With the more recent releases of Stable-diffusion-XL, the gap between proprietary and open-source models remains limited.

knuckles.png

The main limitation today blocking a larger usage of Stable diffusion (SD) is the GPU requirement. When running on CPU, it runs 10 times slower and becomes less usable than any other cloud alternative.

I thought we would talk about LLM

Today, in the LLM landscape, we are not so far away from the stable diffusion use case from 1.5 years ago.

  • 2 big proprietary player : ChatGPT and Claude
  • Many smaller open source initiatives : Llama, Mistral and other

From a user perspective, we have the same statements : a cloud offer is easier to use, but when the proprietary models fail on your task, you may want to finetune an open source model or use a Retrieval Augmented Generation.
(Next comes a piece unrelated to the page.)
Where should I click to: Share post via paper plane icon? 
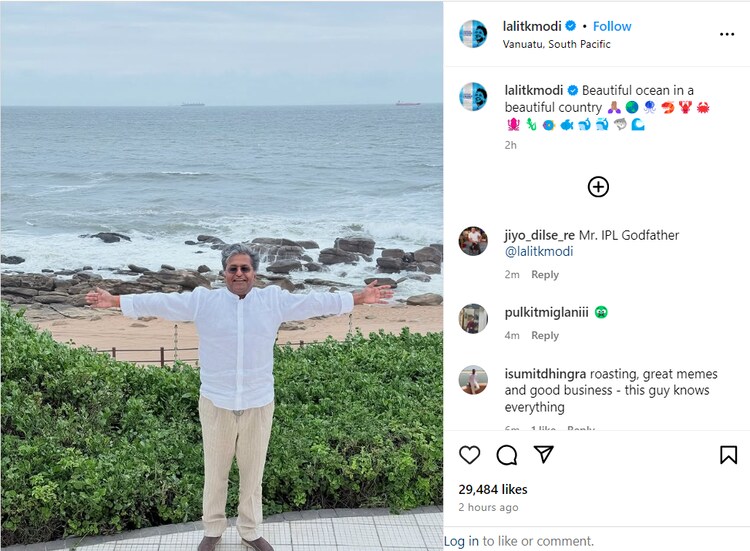[544, 455]
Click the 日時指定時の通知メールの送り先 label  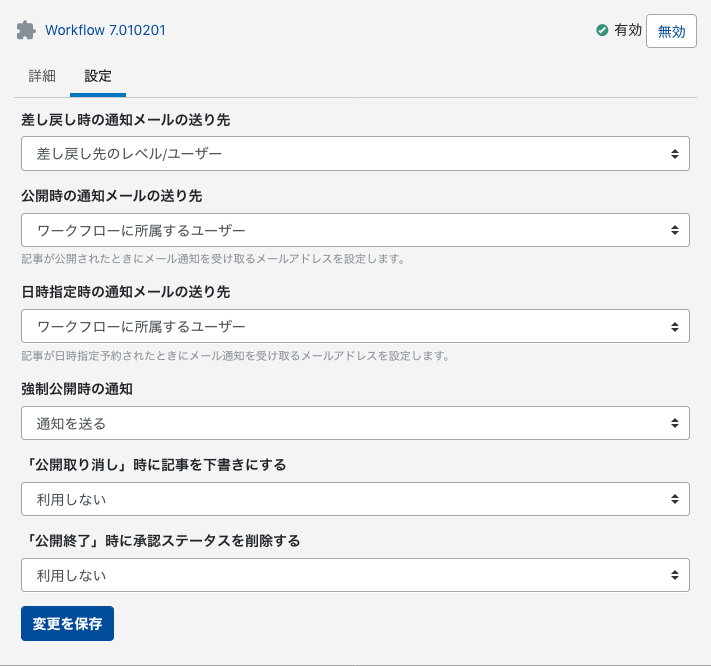point(125,293)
Where should I have a look then ?

r/localllama

How to better introduce this subreddit than with this quote from Karpathy ?

knuckles.png

This subreddit focuses on harnessing the open source LLMs. A key area where the interaction is fruit ful is on LLM evaluation.
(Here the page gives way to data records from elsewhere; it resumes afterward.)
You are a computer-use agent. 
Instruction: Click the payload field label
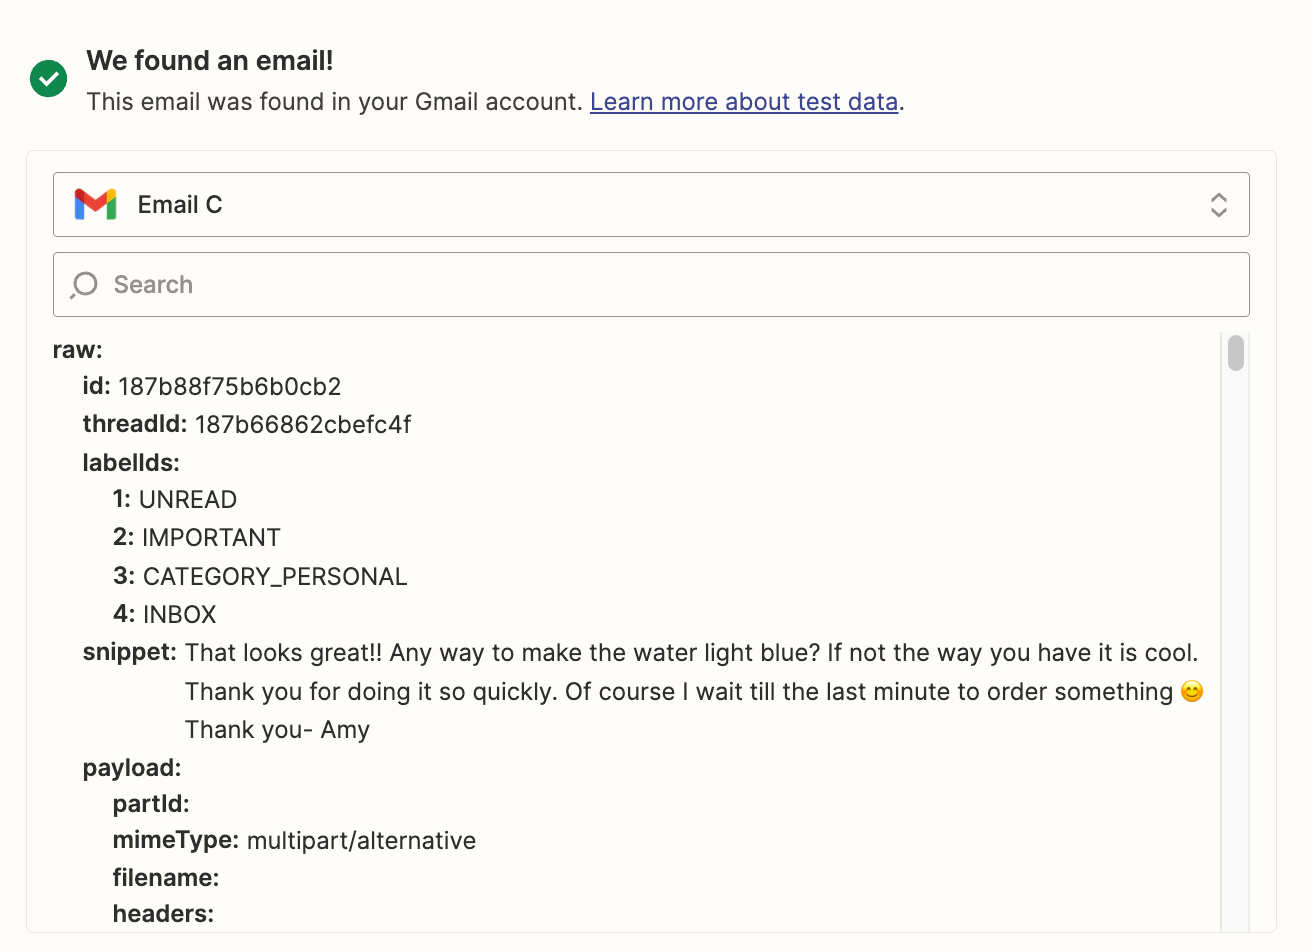pos(132,768)
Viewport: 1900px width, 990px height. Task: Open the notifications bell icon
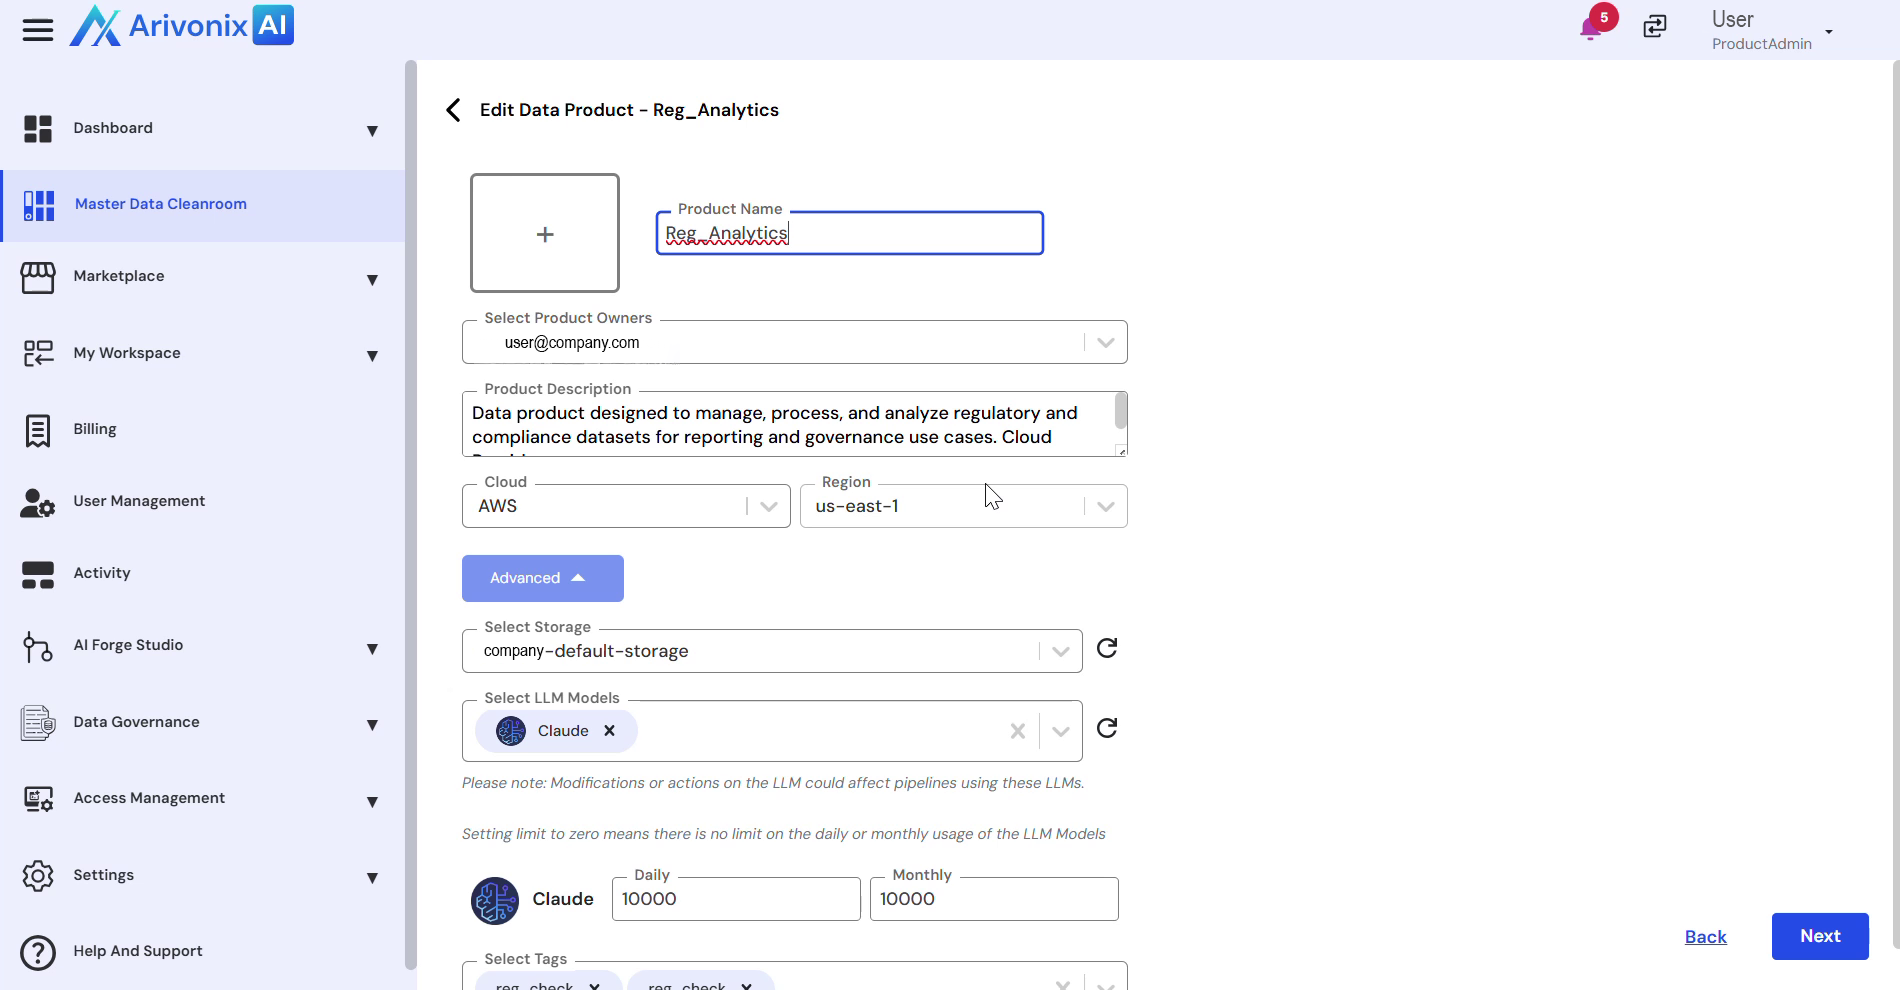point(1590,28)
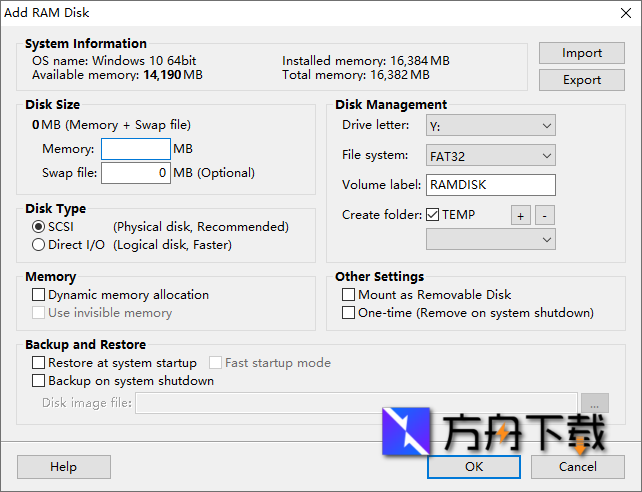
Task: Focus the Memory size input field
Action: [136, 149]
Quite similarly to image generation, it is hard to evaluate the performance of text generation. And thus feedback from many professional in the field is really helpful.

And things can get technical really quickly, even for machine learning practitioners. Just look at the next screenshot and tell me if the user is joking or not.

knuckles.png

I assure you this is not satire and an actual feedback from someone who tested many models.

What to expect from this subreddit ?

  • Practitioner advices on RAG and finetuning best practices
  • Benchmarks to compare models
  • Tests in production performance

Interesting links to discover:

Huggingface model repository

A lot of people are experimenting with models thanks to huggingface. But isolated experiments wouldn’t bring as much as the model repository that Huggingface is today.

If we come back to the parallel of txt-2-img, finetuning on custom dataset have been used to learn how to generate a better base model. You could find pretty advanced discussions on the model merging topic on reddit 1, 2

You can find a similar trend on HuggingFace for the LLM. Mistral fine-tuned on ORCA, PLATYPUS or others.

It is impossible to summarize what happens there. But one reference I can mention is TheBloke. This person focus on making available all quantizations of open-source models. This enables everyone to run large models on commodity hardware like your laptop.

Interesting links to discover:

Oogabooga

Another parallel with the SD community, having an environment to easily run your model made everything easier.

To run stable diffusion, the reference is Automatic1111, named after its author. It reached 115k+ stars on Github. The tool enabled the access to technology to a large audience. With more people, more dataset could be collected, more experiments on model could be learned, etc.

Another repo is actually reproducing the same approach Oobabooga. It is still behind in term of maturity but also has an active community (30k stars).

This UI allows you to run any desired model with quantization, cpu or gpu, update prompt templates and even finetune a model.

oobabooga_meme

Interesting links to discover:

Additional resources

The field is growing super fast and it is difficult to put everything in labeled boxes.

For those interested in specific topics like finetuning, I added a list of useful resources

Wrap-up

the future is now

You want to know what will come next in the LLM world.

Have a look in the Open Source world. And you will need time to ingest everything, but it’s best to start now.